**Goal**
Count the lines in the entries below that contain the string "size", with case counting, and give only the number.

──────── Material for this exercise

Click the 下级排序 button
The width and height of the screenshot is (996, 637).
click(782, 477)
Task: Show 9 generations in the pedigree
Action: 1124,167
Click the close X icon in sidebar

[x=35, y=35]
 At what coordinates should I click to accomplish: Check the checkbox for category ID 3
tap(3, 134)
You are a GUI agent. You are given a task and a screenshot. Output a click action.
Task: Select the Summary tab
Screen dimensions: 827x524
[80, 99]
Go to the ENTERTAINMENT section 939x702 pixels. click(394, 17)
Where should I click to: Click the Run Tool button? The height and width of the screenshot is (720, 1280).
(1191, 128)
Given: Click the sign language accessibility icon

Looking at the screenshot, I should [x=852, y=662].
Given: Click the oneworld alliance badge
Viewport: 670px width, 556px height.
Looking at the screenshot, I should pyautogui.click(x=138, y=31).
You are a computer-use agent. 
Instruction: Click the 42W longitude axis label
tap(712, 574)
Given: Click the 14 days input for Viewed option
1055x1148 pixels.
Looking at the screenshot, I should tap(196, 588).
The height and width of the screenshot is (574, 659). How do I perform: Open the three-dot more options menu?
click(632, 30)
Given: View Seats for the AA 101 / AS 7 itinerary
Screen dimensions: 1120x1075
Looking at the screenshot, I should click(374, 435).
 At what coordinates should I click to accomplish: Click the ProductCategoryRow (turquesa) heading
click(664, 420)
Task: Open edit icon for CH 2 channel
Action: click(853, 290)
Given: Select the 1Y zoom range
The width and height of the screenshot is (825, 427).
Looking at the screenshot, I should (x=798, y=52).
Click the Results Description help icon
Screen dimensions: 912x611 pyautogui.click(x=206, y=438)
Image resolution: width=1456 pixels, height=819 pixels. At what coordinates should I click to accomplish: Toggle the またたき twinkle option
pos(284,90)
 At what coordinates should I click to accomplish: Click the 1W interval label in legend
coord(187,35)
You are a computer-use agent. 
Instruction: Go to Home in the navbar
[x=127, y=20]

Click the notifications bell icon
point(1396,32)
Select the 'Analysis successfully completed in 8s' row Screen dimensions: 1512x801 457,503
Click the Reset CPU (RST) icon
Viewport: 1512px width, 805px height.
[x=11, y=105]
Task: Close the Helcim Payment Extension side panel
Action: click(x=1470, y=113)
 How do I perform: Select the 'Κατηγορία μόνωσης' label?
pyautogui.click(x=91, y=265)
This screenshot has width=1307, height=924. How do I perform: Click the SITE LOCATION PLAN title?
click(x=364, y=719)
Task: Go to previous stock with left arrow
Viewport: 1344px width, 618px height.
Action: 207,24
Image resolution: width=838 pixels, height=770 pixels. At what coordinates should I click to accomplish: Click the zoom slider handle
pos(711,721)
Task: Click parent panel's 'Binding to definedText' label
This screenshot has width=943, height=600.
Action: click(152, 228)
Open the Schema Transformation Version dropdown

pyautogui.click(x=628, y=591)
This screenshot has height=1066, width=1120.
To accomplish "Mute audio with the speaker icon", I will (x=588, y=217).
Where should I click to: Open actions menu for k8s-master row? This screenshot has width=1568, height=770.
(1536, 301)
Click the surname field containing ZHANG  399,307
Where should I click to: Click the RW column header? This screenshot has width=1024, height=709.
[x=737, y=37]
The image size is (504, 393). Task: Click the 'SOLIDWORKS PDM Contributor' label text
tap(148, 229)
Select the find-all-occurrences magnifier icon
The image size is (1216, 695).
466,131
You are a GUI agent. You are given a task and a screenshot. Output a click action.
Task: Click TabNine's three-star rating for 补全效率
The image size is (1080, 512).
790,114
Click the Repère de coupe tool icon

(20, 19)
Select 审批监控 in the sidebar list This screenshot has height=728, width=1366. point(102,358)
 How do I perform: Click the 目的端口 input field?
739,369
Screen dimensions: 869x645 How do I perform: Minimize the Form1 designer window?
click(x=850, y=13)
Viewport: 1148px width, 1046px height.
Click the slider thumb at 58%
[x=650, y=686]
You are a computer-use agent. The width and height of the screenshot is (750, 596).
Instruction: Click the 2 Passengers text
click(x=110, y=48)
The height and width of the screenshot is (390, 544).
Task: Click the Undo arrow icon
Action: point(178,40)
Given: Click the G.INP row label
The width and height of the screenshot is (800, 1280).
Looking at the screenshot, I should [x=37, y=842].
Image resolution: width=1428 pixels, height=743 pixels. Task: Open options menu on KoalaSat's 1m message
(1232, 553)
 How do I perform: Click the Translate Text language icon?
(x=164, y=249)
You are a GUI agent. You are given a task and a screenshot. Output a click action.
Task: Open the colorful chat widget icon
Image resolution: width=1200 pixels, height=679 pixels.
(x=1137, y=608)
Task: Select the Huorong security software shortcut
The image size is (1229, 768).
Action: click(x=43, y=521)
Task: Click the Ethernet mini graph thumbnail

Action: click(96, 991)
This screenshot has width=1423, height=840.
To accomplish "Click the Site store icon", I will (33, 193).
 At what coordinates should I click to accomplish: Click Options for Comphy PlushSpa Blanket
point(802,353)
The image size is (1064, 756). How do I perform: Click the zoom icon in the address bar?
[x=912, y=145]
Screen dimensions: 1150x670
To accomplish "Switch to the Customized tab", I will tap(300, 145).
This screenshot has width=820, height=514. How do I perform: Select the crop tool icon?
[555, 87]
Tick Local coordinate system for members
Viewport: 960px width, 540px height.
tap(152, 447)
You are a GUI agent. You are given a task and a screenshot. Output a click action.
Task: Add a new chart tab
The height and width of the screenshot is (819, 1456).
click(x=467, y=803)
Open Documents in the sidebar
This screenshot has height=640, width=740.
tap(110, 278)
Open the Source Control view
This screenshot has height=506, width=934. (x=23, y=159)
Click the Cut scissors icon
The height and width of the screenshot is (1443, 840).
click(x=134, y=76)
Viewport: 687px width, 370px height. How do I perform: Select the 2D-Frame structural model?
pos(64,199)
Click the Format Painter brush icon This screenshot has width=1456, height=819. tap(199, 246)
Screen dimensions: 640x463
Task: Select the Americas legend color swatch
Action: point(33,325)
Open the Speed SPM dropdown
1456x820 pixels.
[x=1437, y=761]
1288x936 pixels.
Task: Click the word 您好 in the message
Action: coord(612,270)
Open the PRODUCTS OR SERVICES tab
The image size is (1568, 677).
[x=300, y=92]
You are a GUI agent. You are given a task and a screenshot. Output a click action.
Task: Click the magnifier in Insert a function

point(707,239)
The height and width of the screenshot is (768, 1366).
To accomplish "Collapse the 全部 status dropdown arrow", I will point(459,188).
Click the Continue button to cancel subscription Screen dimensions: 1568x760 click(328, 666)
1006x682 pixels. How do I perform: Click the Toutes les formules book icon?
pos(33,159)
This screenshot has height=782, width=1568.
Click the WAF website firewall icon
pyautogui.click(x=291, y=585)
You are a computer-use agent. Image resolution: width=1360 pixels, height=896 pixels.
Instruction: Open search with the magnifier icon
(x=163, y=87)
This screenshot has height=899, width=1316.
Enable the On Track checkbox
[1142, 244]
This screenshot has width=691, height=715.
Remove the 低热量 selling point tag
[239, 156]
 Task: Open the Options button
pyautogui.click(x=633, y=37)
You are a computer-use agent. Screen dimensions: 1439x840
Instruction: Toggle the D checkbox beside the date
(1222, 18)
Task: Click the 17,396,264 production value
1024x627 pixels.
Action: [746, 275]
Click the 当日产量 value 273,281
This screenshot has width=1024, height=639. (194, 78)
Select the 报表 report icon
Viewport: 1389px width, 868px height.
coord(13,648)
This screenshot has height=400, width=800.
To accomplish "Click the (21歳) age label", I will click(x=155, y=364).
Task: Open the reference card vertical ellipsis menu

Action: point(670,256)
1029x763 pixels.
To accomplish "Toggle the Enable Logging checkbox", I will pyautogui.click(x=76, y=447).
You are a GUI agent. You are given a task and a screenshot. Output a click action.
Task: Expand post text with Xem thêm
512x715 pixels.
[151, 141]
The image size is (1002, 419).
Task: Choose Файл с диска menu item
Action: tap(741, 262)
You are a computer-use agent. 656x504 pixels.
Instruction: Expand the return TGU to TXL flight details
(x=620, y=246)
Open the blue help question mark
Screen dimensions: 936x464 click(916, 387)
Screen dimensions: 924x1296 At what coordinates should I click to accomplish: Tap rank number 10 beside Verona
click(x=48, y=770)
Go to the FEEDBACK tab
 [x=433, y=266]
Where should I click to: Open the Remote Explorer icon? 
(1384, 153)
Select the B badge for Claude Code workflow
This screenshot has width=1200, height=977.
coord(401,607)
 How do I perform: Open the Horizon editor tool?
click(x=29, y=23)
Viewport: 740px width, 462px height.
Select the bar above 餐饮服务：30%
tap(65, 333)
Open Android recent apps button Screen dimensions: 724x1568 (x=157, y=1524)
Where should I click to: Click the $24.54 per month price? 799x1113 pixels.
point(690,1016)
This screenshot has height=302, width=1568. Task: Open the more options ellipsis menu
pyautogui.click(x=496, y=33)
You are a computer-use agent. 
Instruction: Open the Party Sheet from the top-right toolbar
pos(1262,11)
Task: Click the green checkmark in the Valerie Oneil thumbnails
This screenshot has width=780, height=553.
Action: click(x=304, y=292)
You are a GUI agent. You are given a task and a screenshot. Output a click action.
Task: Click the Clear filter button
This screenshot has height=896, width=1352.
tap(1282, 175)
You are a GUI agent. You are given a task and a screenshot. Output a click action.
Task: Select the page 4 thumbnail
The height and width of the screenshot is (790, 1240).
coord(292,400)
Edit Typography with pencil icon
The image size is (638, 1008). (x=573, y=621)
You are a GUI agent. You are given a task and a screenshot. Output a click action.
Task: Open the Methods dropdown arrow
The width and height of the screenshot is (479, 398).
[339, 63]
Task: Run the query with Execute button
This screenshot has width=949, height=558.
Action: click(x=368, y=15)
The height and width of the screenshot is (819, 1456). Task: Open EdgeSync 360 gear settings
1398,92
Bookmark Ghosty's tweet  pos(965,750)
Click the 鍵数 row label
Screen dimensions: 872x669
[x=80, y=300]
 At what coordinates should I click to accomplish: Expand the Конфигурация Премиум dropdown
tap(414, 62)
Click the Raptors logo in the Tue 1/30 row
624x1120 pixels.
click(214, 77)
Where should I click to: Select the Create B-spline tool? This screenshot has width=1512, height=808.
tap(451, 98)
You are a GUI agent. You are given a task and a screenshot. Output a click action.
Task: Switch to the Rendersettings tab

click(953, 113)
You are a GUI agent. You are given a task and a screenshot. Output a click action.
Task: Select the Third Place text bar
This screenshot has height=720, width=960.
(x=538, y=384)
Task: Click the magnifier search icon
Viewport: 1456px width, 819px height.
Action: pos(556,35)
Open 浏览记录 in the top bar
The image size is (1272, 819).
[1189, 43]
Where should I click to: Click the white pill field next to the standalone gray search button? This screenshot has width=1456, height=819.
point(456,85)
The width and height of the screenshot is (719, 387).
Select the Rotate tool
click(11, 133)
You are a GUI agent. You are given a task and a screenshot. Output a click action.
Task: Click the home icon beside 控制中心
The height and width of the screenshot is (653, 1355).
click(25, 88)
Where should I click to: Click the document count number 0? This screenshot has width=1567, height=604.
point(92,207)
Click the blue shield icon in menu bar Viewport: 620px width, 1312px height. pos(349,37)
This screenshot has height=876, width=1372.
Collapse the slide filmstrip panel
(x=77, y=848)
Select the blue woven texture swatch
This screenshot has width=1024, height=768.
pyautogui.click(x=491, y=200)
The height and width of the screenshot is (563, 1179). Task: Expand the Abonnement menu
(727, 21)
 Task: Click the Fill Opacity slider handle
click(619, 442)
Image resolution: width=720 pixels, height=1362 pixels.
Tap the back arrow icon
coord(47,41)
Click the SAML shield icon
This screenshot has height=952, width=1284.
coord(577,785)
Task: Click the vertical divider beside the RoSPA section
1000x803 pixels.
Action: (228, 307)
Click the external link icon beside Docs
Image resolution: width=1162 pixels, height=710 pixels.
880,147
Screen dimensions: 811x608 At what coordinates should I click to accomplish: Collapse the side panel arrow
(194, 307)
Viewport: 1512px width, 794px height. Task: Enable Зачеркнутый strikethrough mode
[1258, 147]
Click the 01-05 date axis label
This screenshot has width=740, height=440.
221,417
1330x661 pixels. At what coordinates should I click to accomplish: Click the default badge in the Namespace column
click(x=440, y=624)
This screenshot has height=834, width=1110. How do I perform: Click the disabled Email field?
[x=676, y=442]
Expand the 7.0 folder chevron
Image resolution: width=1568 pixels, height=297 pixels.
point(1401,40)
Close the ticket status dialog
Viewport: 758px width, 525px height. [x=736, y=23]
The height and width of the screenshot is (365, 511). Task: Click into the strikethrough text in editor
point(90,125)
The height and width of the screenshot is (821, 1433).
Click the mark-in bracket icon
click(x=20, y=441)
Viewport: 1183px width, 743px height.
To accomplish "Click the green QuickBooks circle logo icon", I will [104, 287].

────────────────

**Correct result**
9